* **ASSIGNMENT**:
What is needed here is a verbatim copy of the records that follow.

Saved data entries
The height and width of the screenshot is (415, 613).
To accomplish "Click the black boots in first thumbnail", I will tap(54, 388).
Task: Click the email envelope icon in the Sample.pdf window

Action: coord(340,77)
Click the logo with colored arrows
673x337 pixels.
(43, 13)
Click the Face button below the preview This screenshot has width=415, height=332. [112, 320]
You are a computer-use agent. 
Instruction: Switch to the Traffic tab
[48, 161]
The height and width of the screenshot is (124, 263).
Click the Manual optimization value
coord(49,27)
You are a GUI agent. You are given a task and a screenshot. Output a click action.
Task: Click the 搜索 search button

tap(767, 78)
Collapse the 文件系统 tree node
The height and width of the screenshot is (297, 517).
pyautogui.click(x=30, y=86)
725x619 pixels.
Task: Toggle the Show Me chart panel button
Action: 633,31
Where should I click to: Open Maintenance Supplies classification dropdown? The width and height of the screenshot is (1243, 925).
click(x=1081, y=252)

* **TASK OUTPUT**:
The height and width of the screenshot is (415, 613).
To accomplish "Click the black boots in first thumbnail", I will tap(54, 388).
Task: Click the email envelope icon in the Sample.pdf window

Action: coord(340,77)
Click the logo with colored arrows
673x337 pixels.
(43, 13)
Click the Face button below the preview This screenshot has width=415, height=332. [112, 320]
You are a computer-use agent. 
Instruction: Switch to the Traffic tab
[48, 161]
The height and width of the screenshot is (124, 263).
Click the Manual optimization value
coord(49,27)
You are a GUI agent. You are given a task and a screenshot. Output a click action.
Task: Click the 搜索 search button

tap(767, 78)
Collapse the 文件系统 tree node
The height and width of the screenshot is (297, 517).
pyautogui.click(x=30, y=86)
725x619 pixels.
Task: Toggle the Show Me chart panel button
Action: 633,31
Where should I click to: Open Maintenance Supplies classification dropdown? The width and height of the screenshot is (1243, 925).
click(x=1081, y=252)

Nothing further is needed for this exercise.